Are you arguing that the water infrastructure should be privately owned? It's both a natural monopoly and one of the most necessary things for life, and is relatively price inelastic (up to the point of bottled water becoming cheaper), which means gouging when someone profit-motivated gets at the helm.
That is a poor justification against proper water pricing. Very few people are in a situation where higher water/sewer rates would impact their survival. On the other hand, if you set water/sewer rates very low for the sake of that small minority, everyone else gets a huge windfall, paying much less for elective water use than they should.
Estimates of long-run demand elasticity are over 0.5: http://www.allianceforwaterefficiency.org/uploadedFiles/Reso... (p. 3). That means say doubling water/sewer rates could reduce demand significantly, while raising revenue to address maintenance back logs. The effect on the poor can be mitigated by, e.g. regulated pricing for the first X gallons per month.

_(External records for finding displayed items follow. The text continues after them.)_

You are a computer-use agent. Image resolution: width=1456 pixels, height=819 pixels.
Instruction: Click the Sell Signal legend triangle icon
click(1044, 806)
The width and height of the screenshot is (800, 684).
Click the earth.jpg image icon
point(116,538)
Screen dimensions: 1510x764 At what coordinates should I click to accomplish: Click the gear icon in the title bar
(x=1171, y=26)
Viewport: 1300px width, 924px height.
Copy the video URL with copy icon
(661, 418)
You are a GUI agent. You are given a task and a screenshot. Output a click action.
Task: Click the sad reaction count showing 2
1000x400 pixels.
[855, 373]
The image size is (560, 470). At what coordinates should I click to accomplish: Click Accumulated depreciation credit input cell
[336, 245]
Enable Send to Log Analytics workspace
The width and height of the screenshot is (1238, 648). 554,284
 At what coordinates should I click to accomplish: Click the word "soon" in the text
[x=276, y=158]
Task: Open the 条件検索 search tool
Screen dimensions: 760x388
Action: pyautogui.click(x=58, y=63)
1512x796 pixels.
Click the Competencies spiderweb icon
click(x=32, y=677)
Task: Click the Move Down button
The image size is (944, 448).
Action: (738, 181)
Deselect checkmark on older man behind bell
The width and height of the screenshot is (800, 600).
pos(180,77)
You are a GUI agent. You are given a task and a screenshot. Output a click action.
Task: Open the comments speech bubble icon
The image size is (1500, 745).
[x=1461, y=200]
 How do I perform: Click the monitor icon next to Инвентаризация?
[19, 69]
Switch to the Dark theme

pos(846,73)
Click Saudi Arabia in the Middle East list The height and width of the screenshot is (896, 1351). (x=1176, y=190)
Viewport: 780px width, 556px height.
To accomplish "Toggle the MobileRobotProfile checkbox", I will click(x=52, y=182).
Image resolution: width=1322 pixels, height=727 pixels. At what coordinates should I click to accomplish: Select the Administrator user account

I'm absolutely not arguing against proper water pricing, I agree that the price should be increased to try to decrease waste. I'm arguing against privatization.
Good point about the elasticity, I should have said it's very inelastic up to the point where the necessity is met, and then it becomes much more elastic.
Privitization is in theory an orthogonal issue. In practice, public water entities can't be trusted to price water appropriately because they're too heavily influenced by short-term political demands.